►
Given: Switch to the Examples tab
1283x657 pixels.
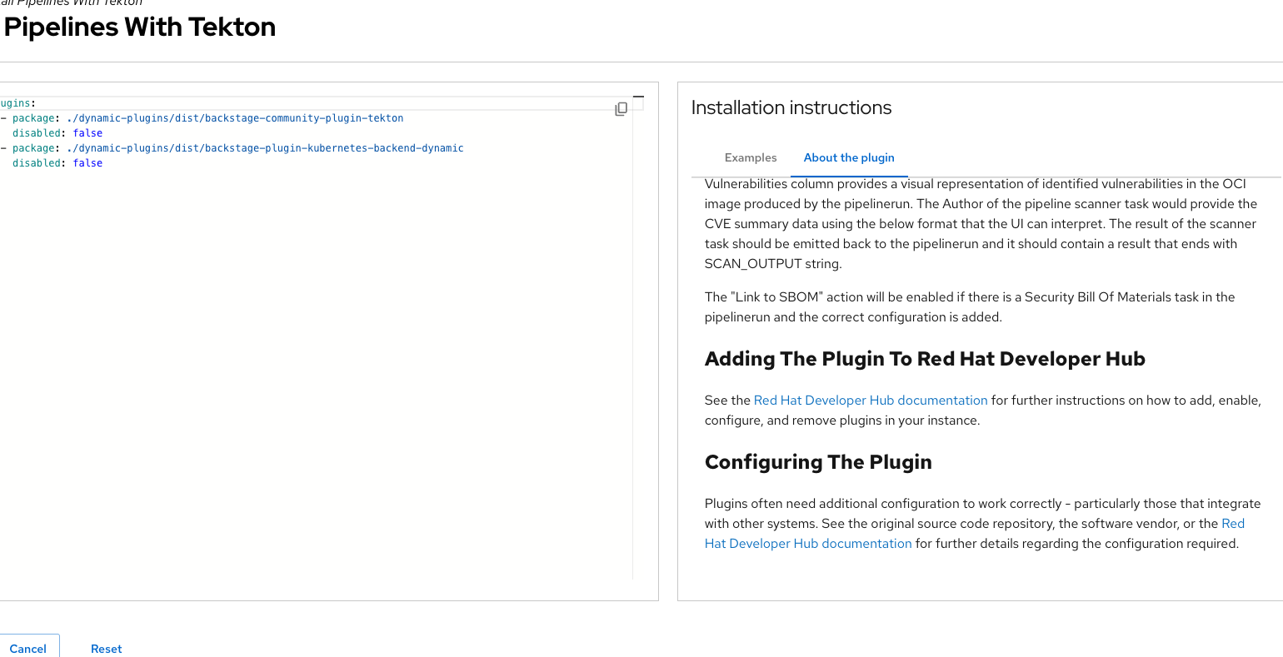Looking at the screenshot, I should pos(750,157).
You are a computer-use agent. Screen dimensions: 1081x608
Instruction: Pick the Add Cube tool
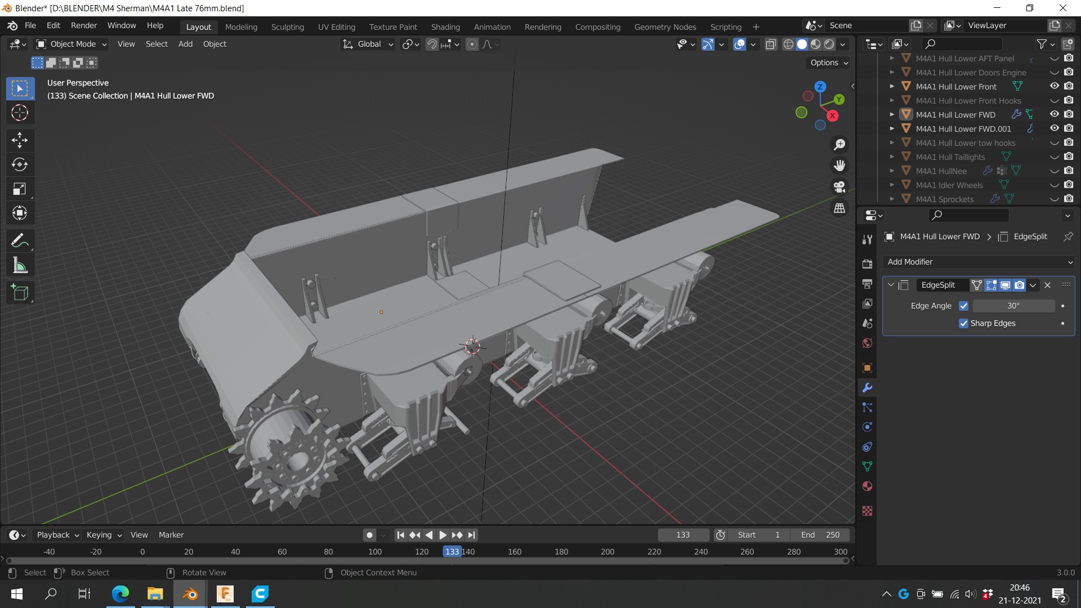click(20, 293)
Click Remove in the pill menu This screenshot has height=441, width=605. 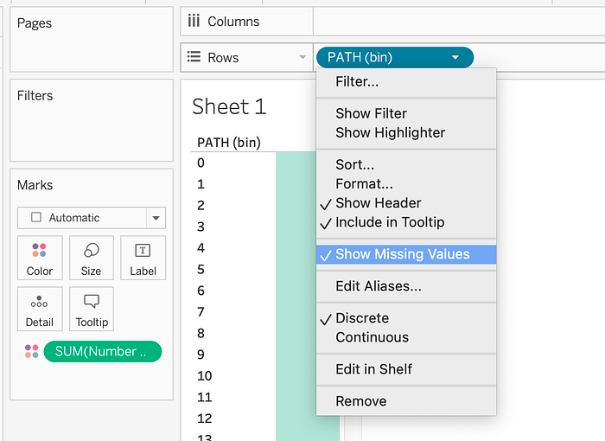(x=360, y=401)
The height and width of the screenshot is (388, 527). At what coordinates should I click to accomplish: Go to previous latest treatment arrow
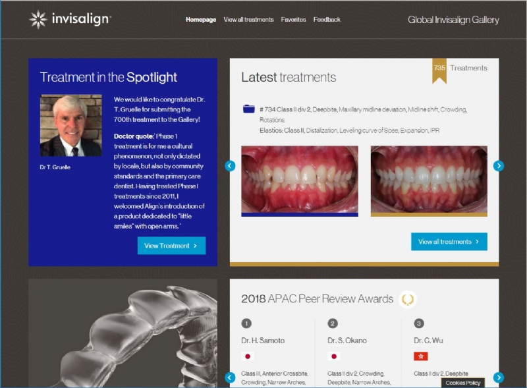(x=230, y=166)
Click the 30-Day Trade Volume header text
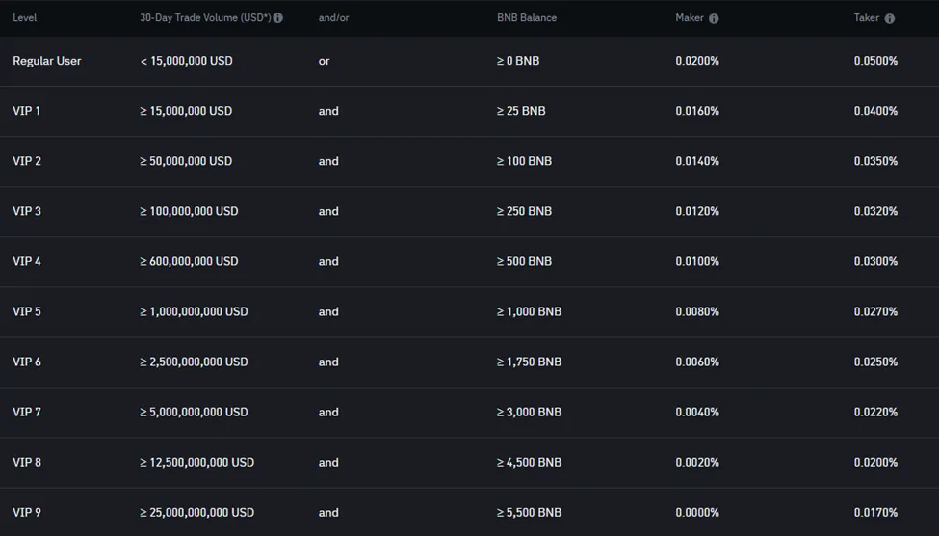Screen dimensions: 939x536 pos(205,18)
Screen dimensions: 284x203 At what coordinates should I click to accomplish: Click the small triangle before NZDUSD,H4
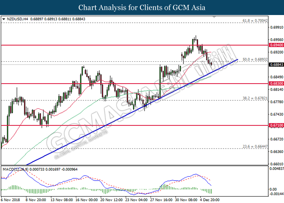click(x=4, y=19)
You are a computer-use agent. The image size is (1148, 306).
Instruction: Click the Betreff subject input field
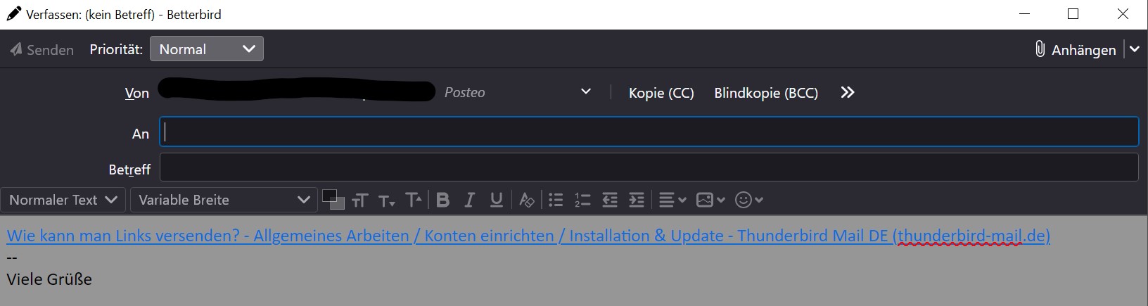[649, 168]
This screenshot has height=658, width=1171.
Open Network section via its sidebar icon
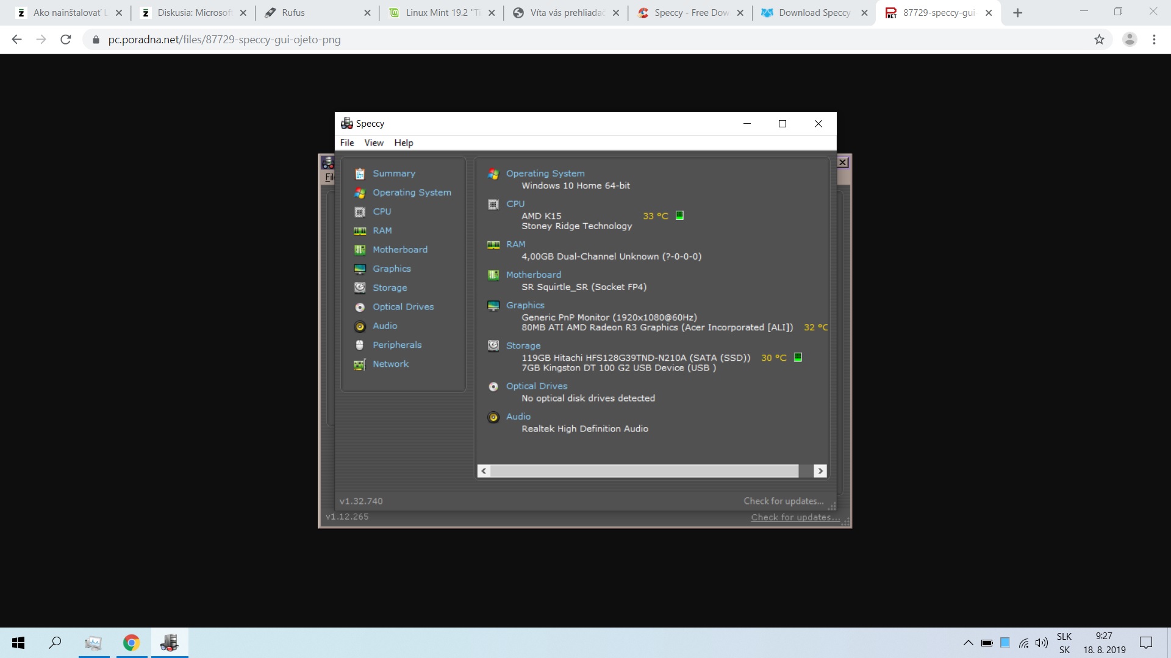click(x=360, y=364)
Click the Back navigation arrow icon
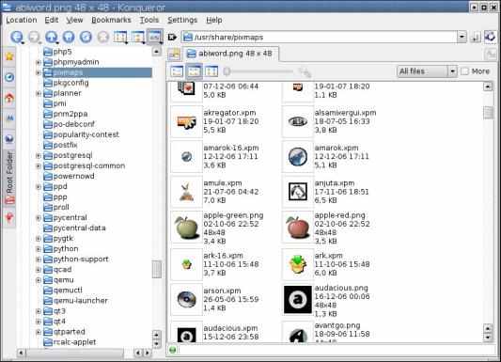The height and width of the screenshot is (362, 501). [16, 37]
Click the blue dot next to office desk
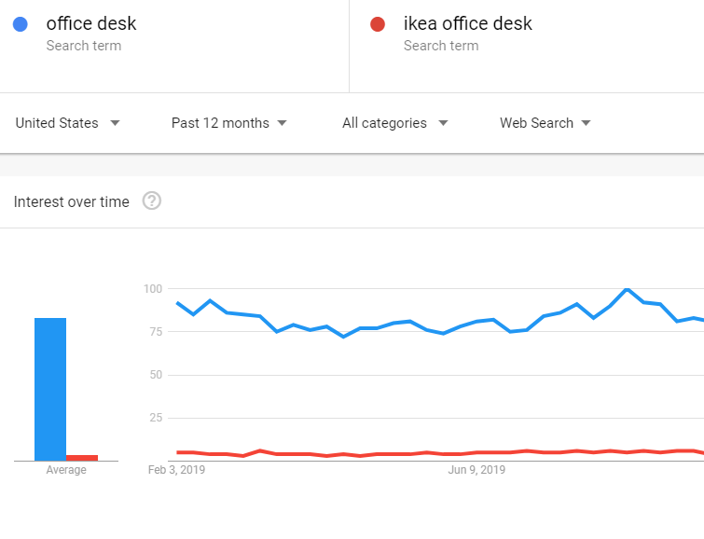Viewport: 704px width, 539px height. (x=21, y=24)
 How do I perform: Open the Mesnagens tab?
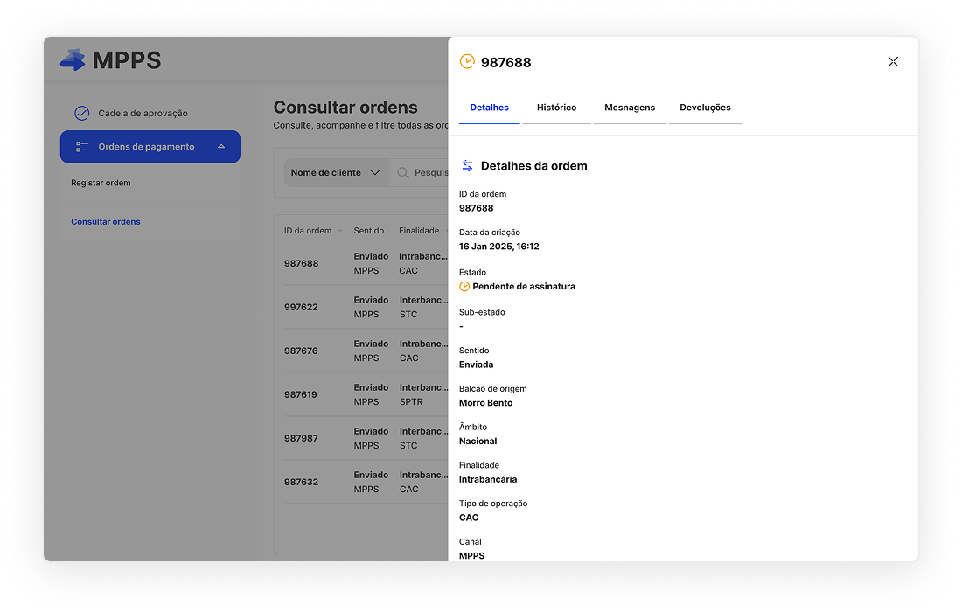pyautogui.click(x=630, y=108)
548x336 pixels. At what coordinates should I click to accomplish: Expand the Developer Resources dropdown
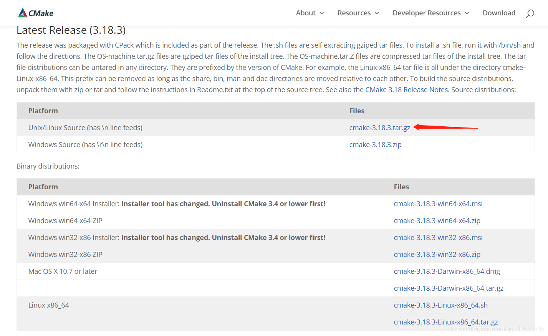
◄
State how many lines in the listing contain the string "computer". Give the number alone.

2